I was thrilled to see that, in the free trade agreement between the EFTA and Indonesia, there is a commitment that palm and other vegetable oils that have been produced protecting primary forests, peatlands, and related ecosystems will get preferential market access. So it is possible to build these safeguards into the primary agreement but, in their absence, we have to act now by passing something similar, at least, to this amendment. I hope that, when he responds, the Minister will be able to provide some real, meaningful reassurances that the impact of these agreements on deforestation, on our supply chain and on our role as consumers in deforestation, is properly understood and monitored, and that we are indeed part of the solution and not the problem.
My Lords, I first declare my interests. I will come to some notes about Amendment 11, so ably spoken to just now by the noble Lord, Lord Goldsmith.

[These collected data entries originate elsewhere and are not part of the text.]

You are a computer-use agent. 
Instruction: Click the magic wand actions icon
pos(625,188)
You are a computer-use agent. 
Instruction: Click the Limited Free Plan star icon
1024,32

Right now, I rise to speak to Amendment 12 in the name of the noble Baroness, Lady Willis of Summertown. As the noble Baroness, Lady Bakewell, just said, she is unable to be here. I would also like to say that I support Amendment 6 from the noble Baroness, Lady Bakewell.
Amendment 12 is really very straightforward, and I cannot see any reason why the Government should not let this through. It just says that our border testing regimes must be robust enough so that we are aware of the new types of products that are going to enter the UK as a result of this trade agreement. We know that many countries in the CPTPP have products that contain levels of pesticides that exceed our safety limits, or indeed are actually banned because of their risks to human health, food safety and consumer protection, and are not covered at all by any import tolerances.

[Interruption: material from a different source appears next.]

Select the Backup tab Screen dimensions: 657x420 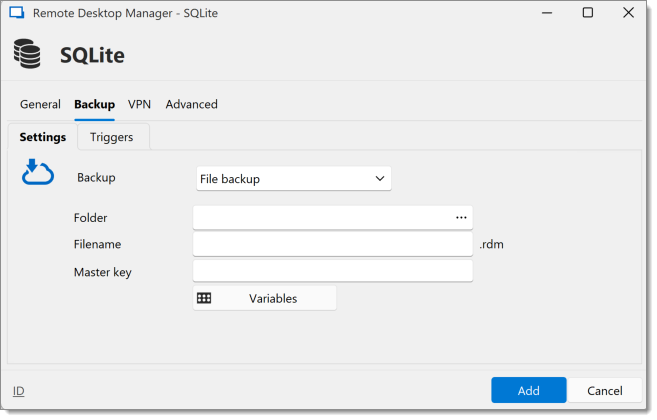click(x=94, y=104)
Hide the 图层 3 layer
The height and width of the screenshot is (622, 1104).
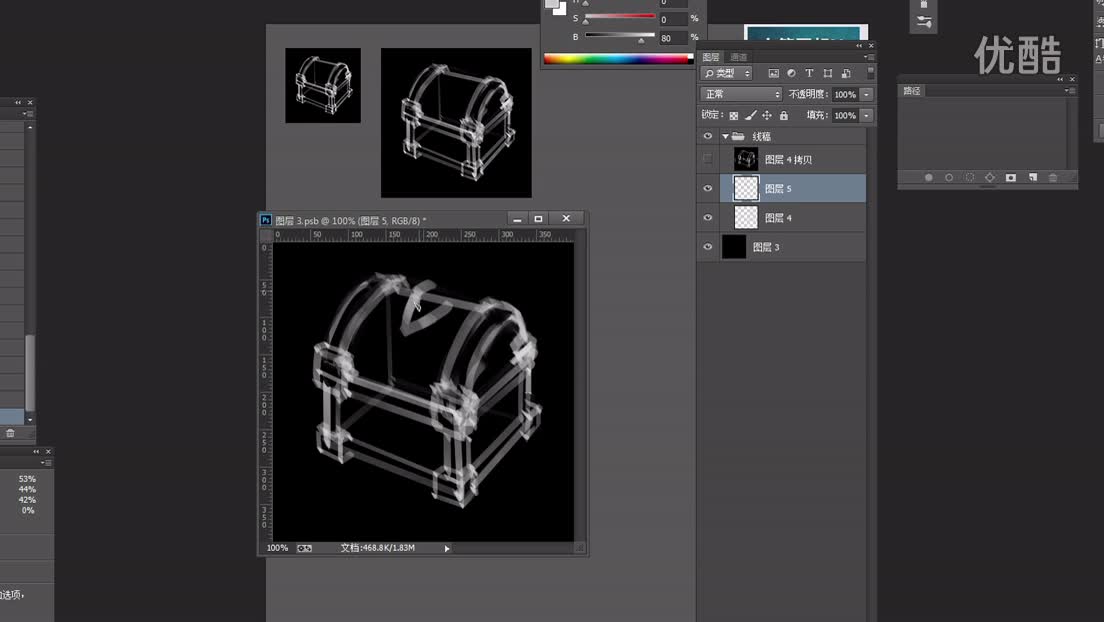708,247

As the noble Baroness, Lady Willis, described in Committee, and as the noble Baroness, Lady Bakewell, has just reaffirmed, there are 119 pesticides that we ban that are permitted for agricultural use in one or more of the countries we are aiming to enter into a trade negotiation with. UK pesticide standards are stronger than those of the other countries and there is no expectation, I hope, that we are going to change our high standards. So, a successful trade agreement—which is presumably what the Government are after—will inevitably lead to some increase in agricultural imports to the UK. Indeed, the strength and effectiveness of our border control systems is an issue of relevance to all existing FTAs, not only to new ones.
The Trade and Agriculture Commission flags the
“likely pressure that will be placed on the UK’s border control regime” as a result of the increase in trade, in combination with the new EU border control model. Reports on the ground, including from the NFU, flag the lack of inspection of products coming into the UK, and the risk of this to our biosecurity. This amendment is simple and pragmatic. It provides an opportunity for the Government to scrutinise the existing system to ensure that it operates with maximum effectiveness.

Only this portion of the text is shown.